Yes, I tested on CCD1 (the non-vcache CCD) on both BIOS versions.

ryao1y ago

He mentioned that it was disabled somewhere between the two UEFI versions he tested. Presumably there are other changes included, so his measurements are not strict A/B testing.

eek21211y ago

It sounds to me like it was too small to make any real difference except in very specific scenarios and a larger one would have been too expensive to implement compared to the benefit.

That being said, some workloads will see a small regression, however AMD has made some small performance improvements since launch.

They should have just made it a BIOS option for Zen 4. The fact they do not appear to have done so does indicate the possibility of a bug or security issue.

crest1y ago

Them *quietly* disabling a feature that few users will notice yet complicates the frontend suggests they pulled this chicken bit because they wanted to avoid or delay disclosing a hardware bug to the general public, but already push the mitigation. Fucking vendors! Will they ever learn? sigh

BartjeD1y ago

Quitely disabling it is also a big risk. Because you're signalling that in all probablity you were aware of the severity of the issue; Enough so that you took steps to patch it.

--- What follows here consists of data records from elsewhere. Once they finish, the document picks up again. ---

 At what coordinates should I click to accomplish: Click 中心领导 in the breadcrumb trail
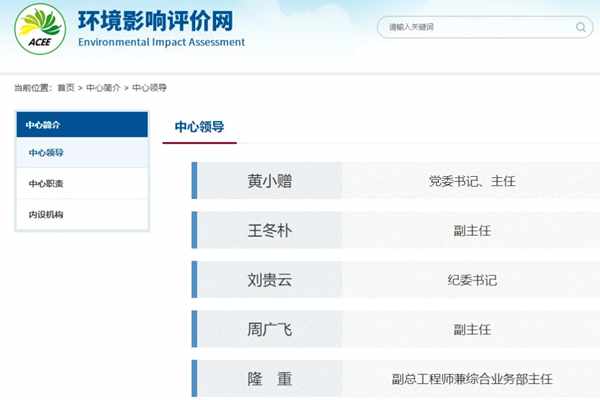(149, 88)
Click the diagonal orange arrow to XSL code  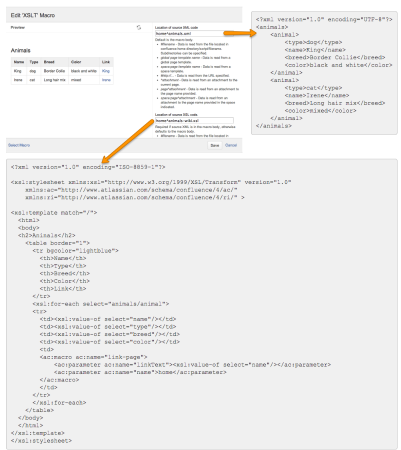(128, 140)
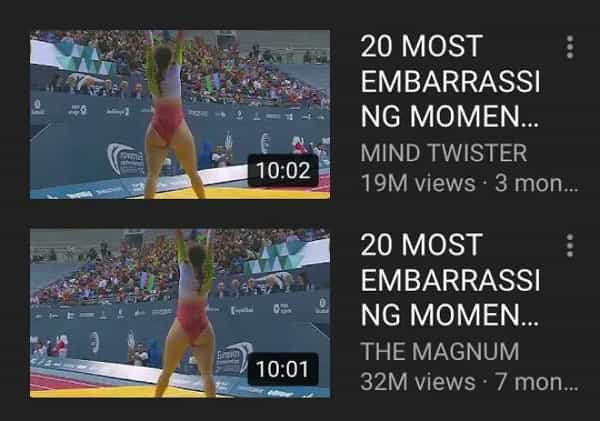Image resolution: width=600 pixels, height=421 pixels.
Task: Open more options for MIND TWISTER video
Action: [570, 47]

If you don't disclose the vulnerability then affected parties cannot start taking countermeasures, except out of sheer paranoia.

dannyw1y ago

Every modern CPU has dozens of hardware bugs that aren’t disclosed and quietly patched away or not mentioned.

whaleofatw20221y ago

Devils advocate... if this is being actively exploited or is easily exploitable, the delay in announcement can prevent other actions.

rasz1y ago

Anecdotally one of very few differences between 1979 68000 and 1982 68010 was addition of "loop mode", a 6 byte Loop Buffer :)

crest1y ago

Much more importantly they fixed the MMU support. The original 68000 lost some state required to recover from a page fault the workaround was ugly and expensive: run two CPUs "time shifted" by one cycle and inject a recoverable interrupt on the second CPU. Apparently it was still cheaper than the alternatives at the time if you wanted a CPU with MMU, a 32 bit ISA and a 24 bit address bus. Must have been a wild time.

phire1y ago

> run two CPUs "time shifted" by one cycle and inject a recoverable interrupt on the second CPU.

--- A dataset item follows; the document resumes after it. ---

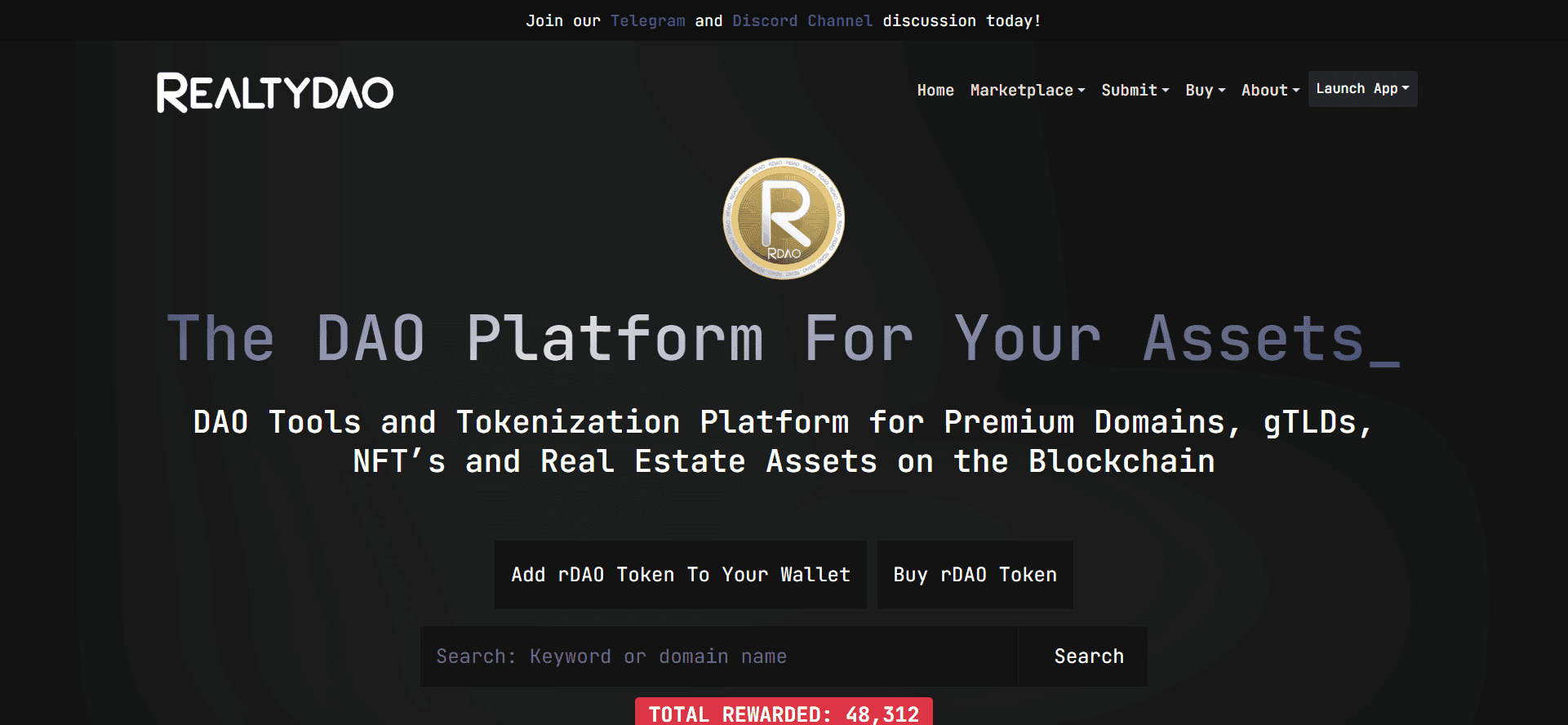Click the small arrow next to Marketplace
The image size is (1568, 725).
pos(1082,91)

That's not quite how it was implemented.

Instead, the second 68000 was halted and disconnected from the bus until the first 68000 (the executor) trigged a fault. Then the first 68000 would be held in halt, disconnected from the bus and the second 68000 (the fixer) would take over the bus to run the fault handler code.

After the fault had been handled, the first 68000 could be released from halt and it would resume execution of the instruction, with all state intact.

As for the cost of a second 68000, extra logic and larger PCBs? Well, the of the Motorola 68451 MMU (or equivalent) absolutely dwarfed the cost of everything else, so adding a second CPU really wasn't a big deal.

Technically it didn't need to be another 68000, any CPU would do. But it's simpler to use a single ISA.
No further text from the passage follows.